* [Given information]
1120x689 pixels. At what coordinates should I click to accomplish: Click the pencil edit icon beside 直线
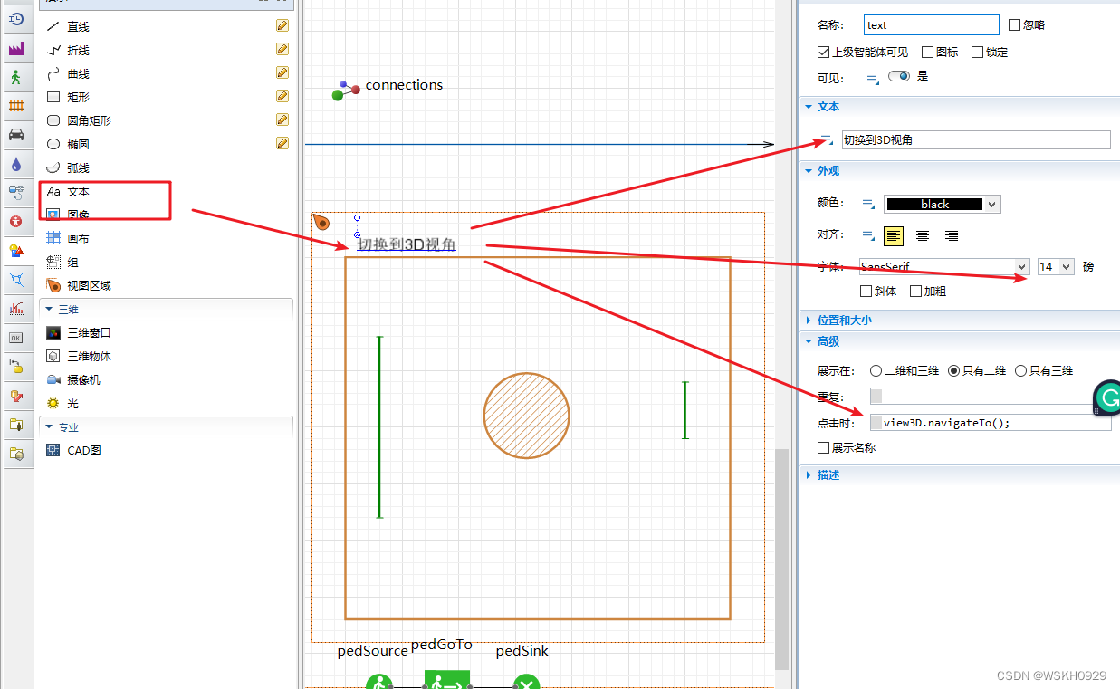point(282,25)
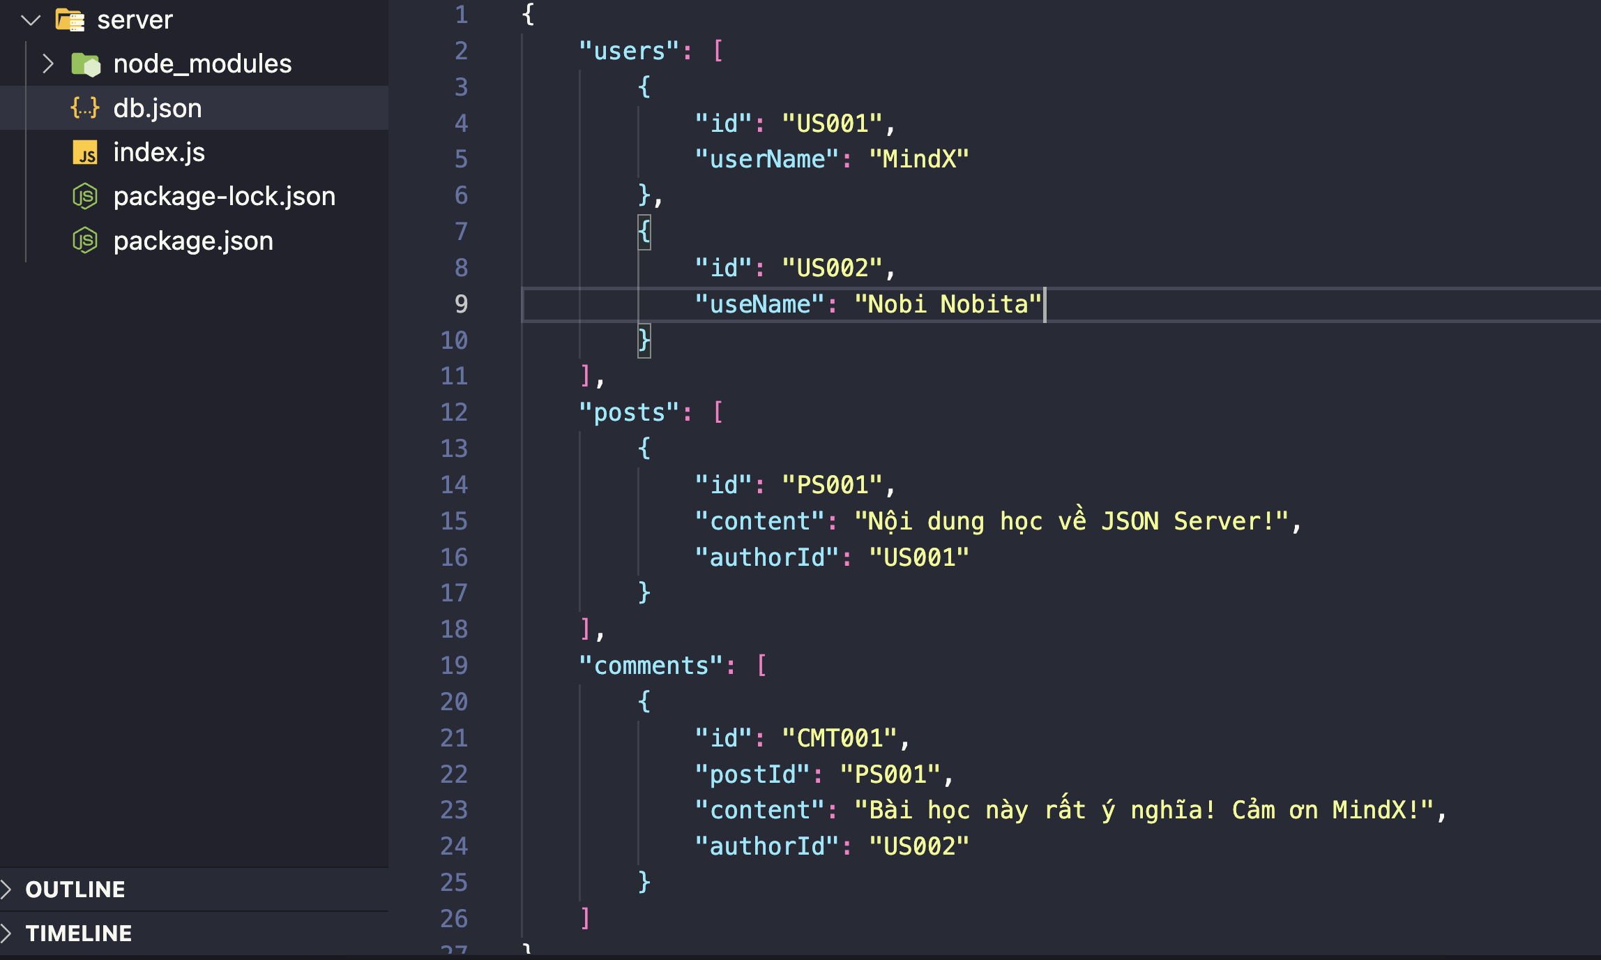Click the node_modules folder icon
This screenshot has width=1601, height=960.
pyautogui.click(x=86, y=64)
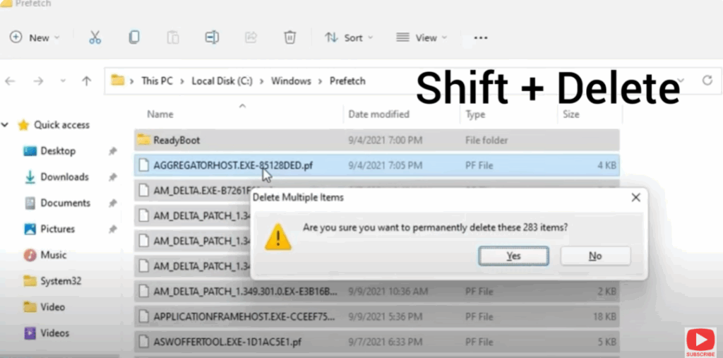The width and height of the screenshot is (723, 358).
Task: Close the Delete Multiple Items dialog
Action: point(635,198)
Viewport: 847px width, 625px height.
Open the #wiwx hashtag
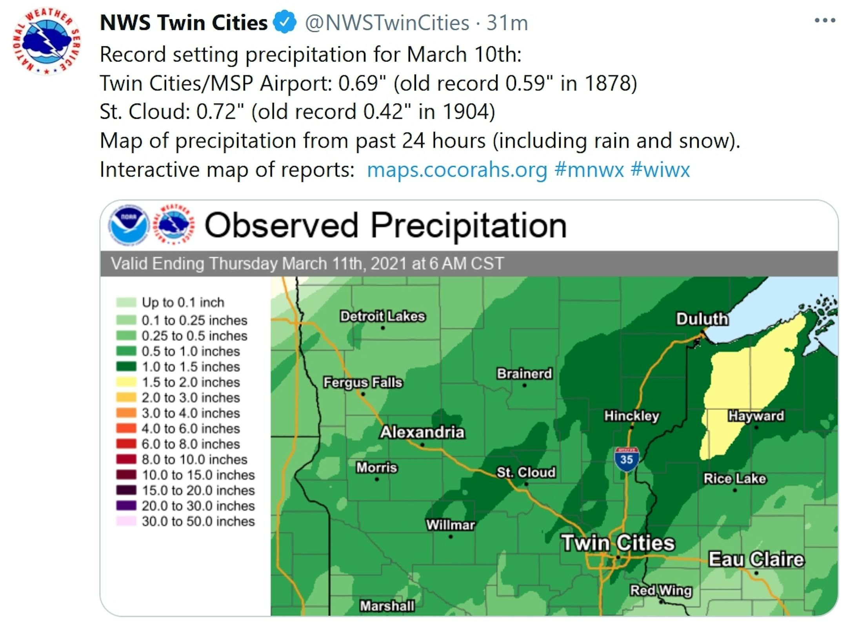tap(660, 170)
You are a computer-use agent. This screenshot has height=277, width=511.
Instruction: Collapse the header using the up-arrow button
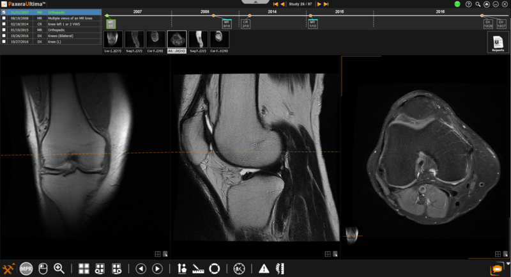click(487, 4)
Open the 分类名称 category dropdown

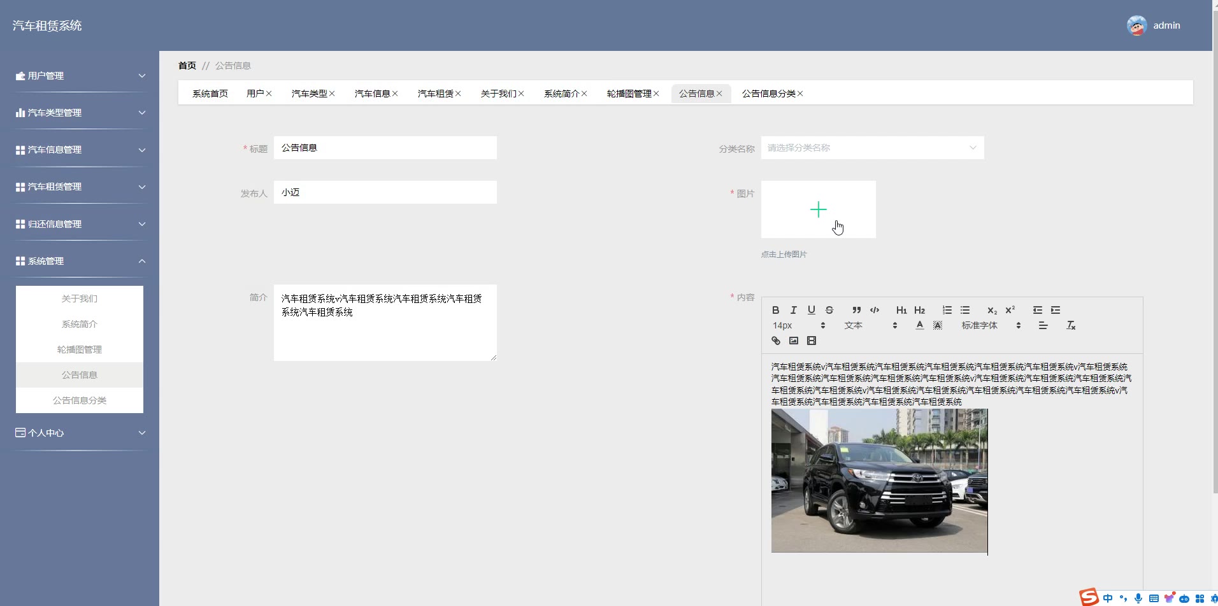[x=871, y=148]
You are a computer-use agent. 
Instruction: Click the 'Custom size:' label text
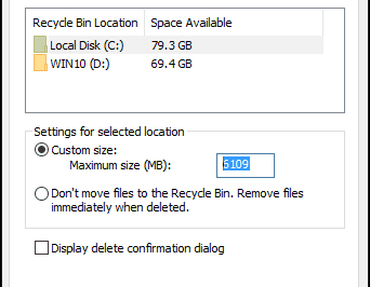coord(84,150)
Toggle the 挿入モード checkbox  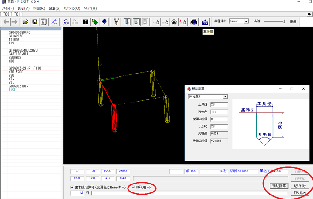click(x=134, y=188)
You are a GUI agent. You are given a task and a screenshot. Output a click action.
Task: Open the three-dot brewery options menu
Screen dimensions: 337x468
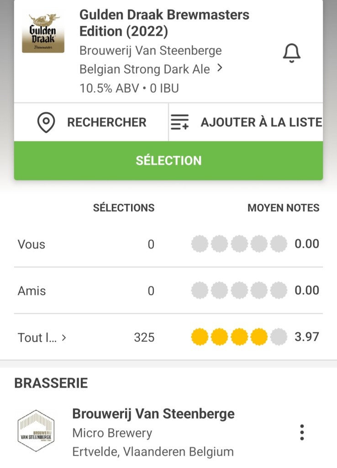[x=301, y=432]
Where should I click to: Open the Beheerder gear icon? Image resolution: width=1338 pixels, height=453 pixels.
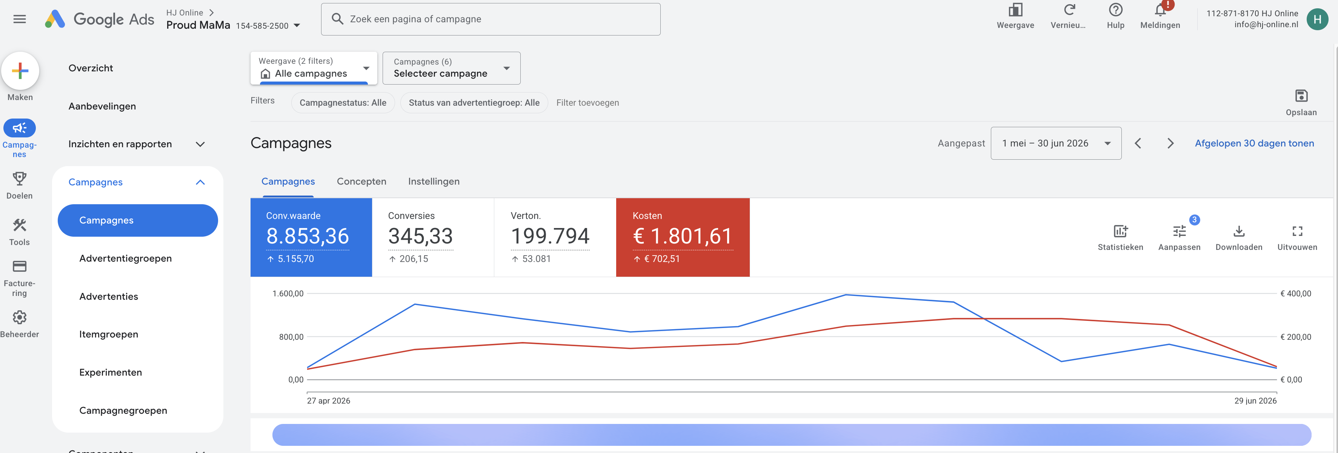pos(20,317)
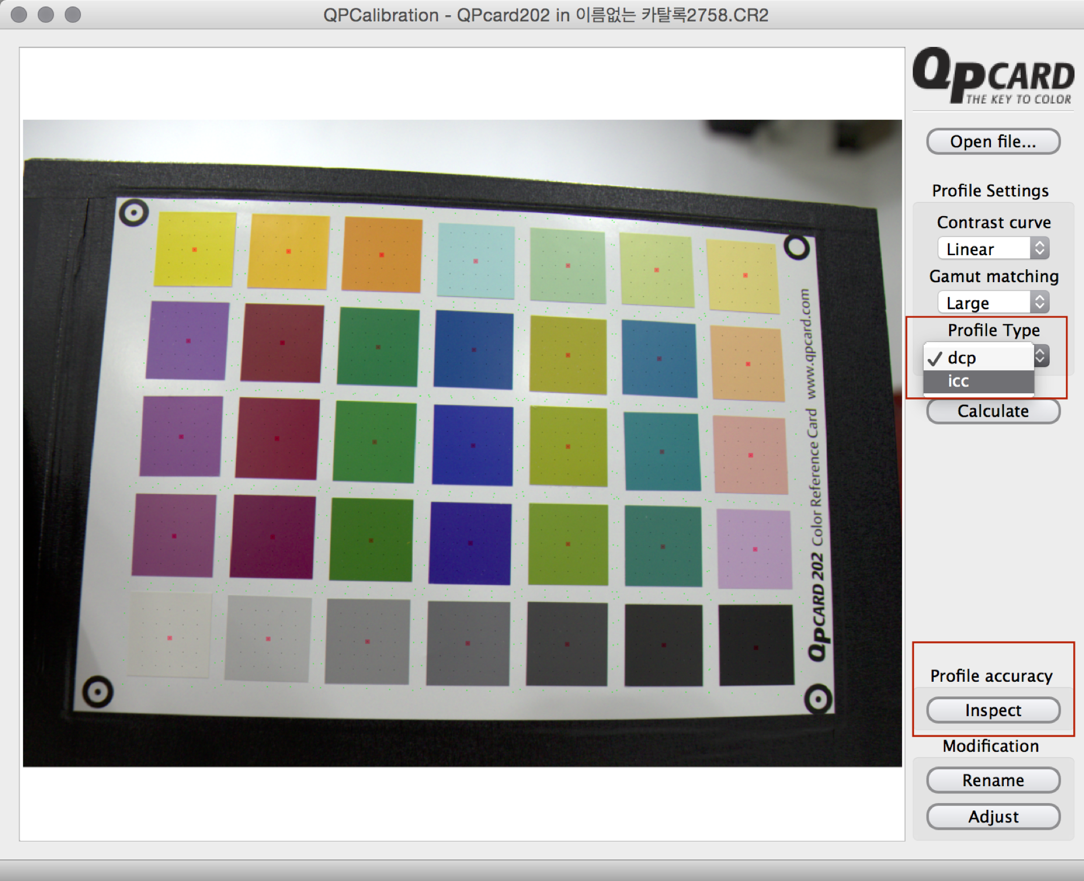
Task: Click the yellow minimize window button
Action: [46, 15]
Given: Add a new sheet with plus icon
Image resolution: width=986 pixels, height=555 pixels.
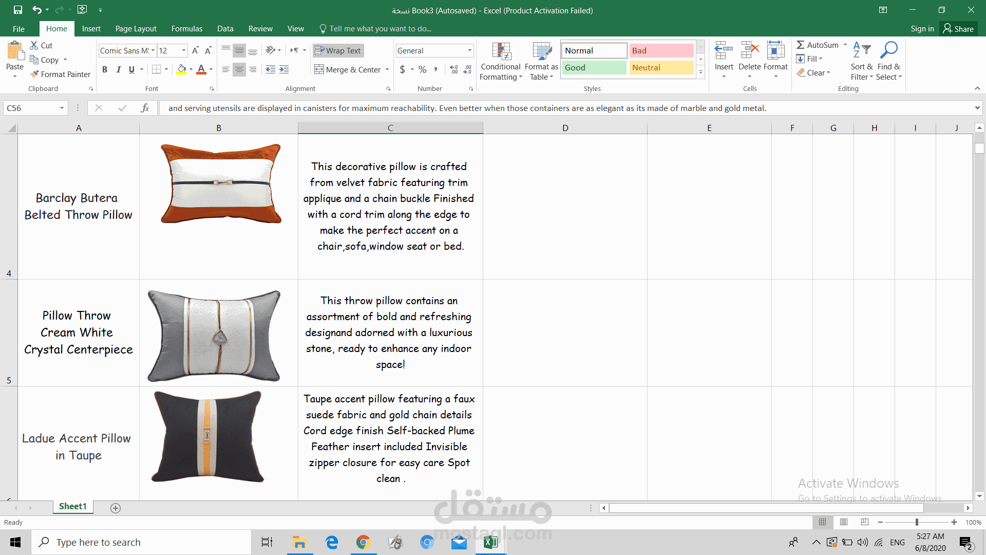Looking at the screenshot, I should pyautogui.click(x=116, y=508).
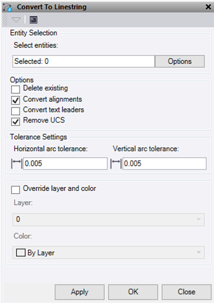The height and width of the screenshot is (303, 214).
Task: Enable Convert text leaders checkbox
Action: pos(16,111)
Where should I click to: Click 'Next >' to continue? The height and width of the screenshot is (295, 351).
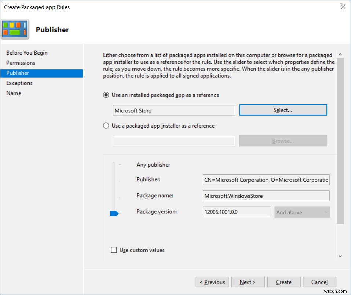[x=248, y=282]
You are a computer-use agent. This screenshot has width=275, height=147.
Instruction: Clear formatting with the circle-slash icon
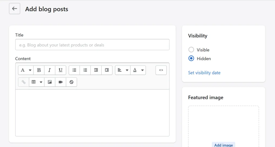pyautogui.click(x=71, y=82)
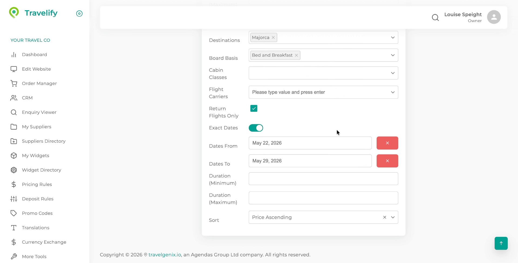Clear the Dates From value
The height and width of the screenshot is (263, 518).
[x=387, y=143]
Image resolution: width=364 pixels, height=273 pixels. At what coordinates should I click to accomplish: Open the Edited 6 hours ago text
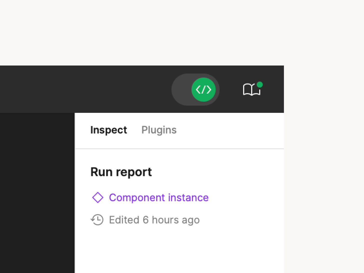[154, 220]
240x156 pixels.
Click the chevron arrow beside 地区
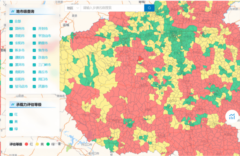coord(78,8)
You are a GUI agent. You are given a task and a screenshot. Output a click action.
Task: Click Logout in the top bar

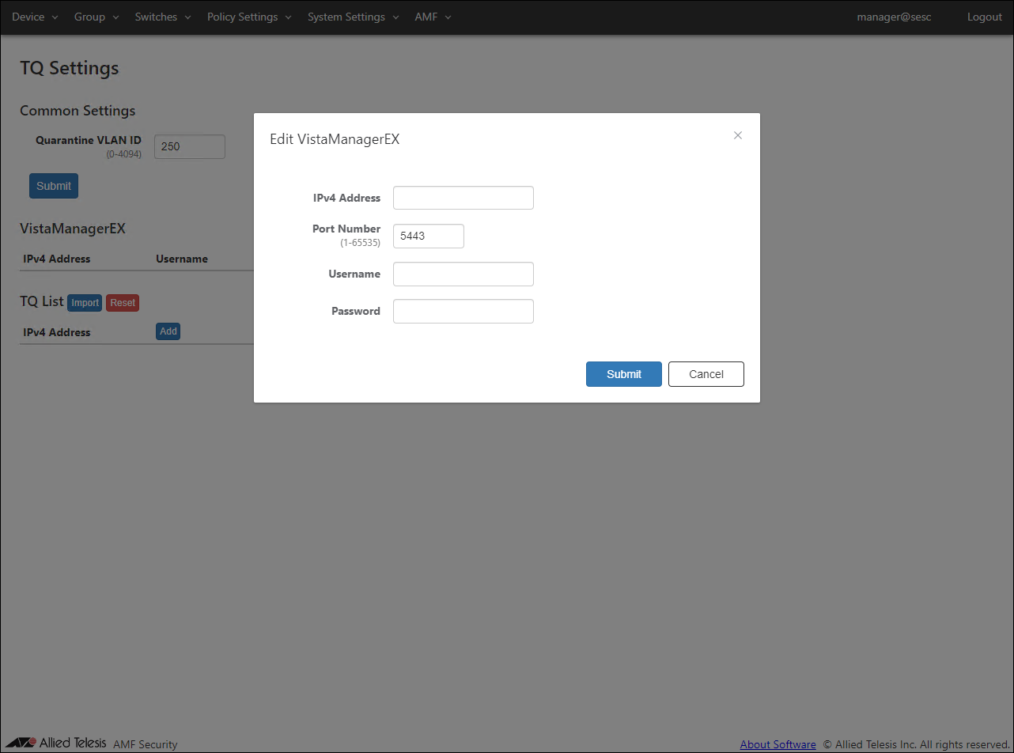point(984,17)
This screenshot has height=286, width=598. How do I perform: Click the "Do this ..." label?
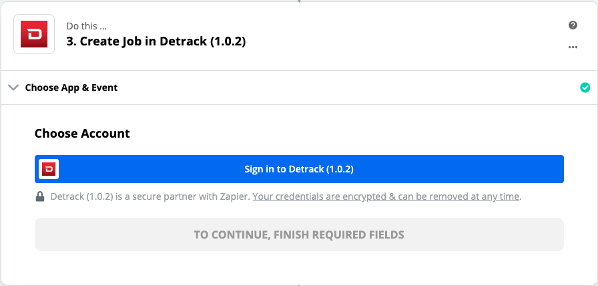pyautogui.click(x=87, y=26)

* [Exercise brief] Reproduce the records starting at their first line and ending at the line containing "[x=871, y=148]", substituting "menu" for "dropdown" and leaving everything else unchanged. Omit the pictures from your answer.

* [Finished task]
1120x689 pixels. At what coordinates should I click to accomplish: Click the pencil edit icon beside 直线
point(282,25)
Click the node_modules folder icon
This screenshot has width=1601, height=960.
pyautogui.click(x=86, y=64)
The width and height of the screenshot is (723, 358).
Task: Close the Delete Multiple Items dialog
Action: point(635,198)
Viewport: 847px width, 625px height.
Open the #wiwx hashtag
tap(660, 170)
You are a computer-use agent. This screenshot has height=277, width=511.
Instruction: Collapse the header using the up-arrow button
click(487, 4)
Open the 分类名称 category menu

[x=871, y=148]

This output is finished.